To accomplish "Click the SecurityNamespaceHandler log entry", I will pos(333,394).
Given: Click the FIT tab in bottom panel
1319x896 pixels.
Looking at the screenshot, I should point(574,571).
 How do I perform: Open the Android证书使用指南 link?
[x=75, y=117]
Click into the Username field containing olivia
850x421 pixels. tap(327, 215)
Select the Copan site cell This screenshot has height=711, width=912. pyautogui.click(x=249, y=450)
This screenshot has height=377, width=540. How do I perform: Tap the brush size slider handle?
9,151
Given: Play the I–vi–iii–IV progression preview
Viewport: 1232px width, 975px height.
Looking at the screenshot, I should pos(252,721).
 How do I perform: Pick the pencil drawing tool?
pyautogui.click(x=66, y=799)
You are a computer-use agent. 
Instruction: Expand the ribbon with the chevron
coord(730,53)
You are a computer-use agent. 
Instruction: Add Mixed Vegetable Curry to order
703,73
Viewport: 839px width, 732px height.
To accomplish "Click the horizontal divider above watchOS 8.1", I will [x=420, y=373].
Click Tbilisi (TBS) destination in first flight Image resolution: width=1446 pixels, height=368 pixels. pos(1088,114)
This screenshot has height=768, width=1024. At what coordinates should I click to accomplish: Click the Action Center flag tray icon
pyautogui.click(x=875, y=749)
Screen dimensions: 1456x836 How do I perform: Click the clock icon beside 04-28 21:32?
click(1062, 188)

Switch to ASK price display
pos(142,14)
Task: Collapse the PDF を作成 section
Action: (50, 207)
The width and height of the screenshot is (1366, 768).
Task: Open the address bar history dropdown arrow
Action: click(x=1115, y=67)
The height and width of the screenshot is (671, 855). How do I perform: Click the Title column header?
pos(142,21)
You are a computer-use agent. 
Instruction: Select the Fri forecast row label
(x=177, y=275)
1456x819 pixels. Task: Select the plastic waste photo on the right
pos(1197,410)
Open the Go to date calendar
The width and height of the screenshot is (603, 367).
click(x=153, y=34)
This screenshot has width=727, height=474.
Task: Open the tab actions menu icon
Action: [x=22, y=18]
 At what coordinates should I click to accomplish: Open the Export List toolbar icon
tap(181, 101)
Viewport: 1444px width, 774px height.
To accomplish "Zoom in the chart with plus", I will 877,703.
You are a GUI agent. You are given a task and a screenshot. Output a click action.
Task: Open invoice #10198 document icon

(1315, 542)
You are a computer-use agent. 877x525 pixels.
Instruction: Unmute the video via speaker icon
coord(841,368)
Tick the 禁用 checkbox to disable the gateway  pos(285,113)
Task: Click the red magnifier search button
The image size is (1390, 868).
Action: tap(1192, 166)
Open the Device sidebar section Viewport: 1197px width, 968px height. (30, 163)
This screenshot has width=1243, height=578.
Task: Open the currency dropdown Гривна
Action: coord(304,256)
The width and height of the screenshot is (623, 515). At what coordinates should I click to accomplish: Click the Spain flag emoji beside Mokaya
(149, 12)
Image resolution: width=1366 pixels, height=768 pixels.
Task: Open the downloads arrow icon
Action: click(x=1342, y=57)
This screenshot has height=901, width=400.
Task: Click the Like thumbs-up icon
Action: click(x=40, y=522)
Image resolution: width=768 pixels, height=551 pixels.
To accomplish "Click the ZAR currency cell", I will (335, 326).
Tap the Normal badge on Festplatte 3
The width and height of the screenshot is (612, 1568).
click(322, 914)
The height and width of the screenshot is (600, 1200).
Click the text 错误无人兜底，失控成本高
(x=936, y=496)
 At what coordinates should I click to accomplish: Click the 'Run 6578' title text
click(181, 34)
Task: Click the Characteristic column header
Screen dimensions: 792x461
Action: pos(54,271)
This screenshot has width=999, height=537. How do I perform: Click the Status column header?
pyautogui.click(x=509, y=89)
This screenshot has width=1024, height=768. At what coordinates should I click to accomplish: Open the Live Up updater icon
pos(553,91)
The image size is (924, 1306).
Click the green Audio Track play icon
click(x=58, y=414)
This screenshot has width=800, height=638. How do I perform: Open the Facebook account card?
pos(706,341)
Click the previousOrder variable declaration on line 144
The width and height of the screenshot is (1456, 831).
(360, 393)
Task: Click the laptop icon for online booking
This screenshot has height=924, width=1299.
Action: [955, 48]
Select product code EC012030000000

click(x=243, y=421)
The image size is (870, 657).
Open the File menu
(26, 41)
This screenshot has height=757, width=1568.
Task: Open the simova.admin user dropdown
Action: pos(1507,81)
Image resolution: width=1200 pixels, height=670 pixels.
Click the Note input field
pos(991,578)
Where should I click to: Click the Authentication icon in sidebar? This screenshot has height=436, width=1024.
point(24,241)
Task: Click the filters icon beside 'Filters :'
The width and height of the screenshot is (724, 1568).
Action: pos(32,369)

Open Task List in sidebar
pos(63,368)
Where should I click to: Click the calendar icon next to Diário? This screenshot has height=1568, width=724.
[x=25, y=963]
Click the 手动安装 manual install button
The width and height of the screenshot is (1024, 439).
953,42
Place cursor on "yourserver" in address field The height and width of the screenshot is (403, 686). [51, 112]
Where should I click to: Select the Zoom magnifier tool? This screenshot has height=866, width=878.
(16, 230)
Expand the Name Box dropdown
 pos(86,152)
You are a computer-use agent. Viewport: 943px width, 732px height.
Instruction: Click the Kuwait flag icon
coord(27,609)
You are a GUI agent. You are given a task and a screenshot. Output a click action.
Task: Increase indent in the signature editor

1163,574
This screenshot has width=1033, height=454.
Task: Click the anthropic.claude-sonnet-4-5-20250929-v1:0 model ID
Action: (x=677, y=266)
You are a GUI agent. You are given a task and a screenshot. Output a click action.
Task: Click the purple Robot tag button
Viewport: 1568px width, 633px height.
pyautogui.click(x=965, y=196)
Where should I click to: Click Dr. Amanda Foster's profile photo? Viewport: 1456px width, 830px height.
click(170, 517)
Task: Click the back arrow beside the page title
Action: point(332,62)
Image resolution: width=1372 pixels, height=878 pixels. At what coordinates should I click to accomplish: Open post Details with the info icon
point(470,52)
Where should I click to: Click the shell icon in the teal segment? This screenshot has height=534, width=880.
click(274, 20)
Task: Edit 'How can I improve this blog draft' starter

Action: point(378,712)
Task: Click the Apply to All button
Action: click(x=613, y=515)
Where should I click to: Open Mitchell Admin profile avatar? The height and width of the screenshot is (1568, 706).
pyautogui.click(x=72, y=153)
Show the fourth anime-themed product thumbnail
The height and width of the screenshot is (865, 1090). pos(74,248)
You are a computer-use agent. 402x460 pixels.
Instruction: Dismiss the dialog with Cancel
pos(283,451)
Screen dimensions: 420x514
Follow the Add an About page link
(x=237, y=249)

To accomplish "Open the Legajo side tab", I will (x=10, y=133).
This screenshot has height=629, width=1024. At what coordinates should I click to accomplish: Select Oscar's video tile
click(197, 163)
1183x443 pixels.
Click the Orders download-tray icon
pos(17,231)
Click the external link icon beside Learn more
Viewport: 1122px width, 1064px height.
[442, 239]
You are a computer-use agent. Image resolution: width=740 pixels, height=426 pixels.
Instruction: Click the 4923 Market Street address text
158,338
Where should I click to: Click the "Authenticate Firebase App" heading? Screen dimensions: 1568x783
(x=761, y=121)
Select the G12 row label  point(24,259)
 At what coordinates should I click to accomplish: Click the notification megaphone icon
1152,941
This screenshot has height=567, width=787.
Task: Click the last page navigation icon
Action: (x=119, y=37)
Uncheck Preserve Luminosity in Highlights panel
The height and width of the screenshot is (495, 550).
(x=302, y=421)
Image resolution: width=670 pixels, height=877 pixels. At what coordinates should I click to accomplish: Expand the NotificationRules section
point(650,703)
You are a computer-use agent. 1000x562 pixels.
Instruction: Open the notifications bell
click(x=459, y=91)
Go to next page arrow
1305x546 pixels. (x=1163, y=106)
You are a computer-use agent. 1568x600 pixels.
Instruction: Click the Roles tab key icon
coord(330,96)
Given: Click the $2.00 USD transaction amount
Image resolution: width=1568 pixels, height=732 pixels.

EXERCISE BRIEF:
Please output the lines of the listing above that fall in the stretch from the one with "1183x443 pixels." through the one with "You are a computer-use agent. Image", exactly and only those.

RESPONSE BELOW:
1183x443 pixels.
Click the Orders download-tray icon
pos(17,231)
Click the external link icon beside Learn more
Viewport: 1122px width, 1064px height.
[442, 239]
You are a computer-use agent. Image resolution: width=740 pixels, height=426 pixels.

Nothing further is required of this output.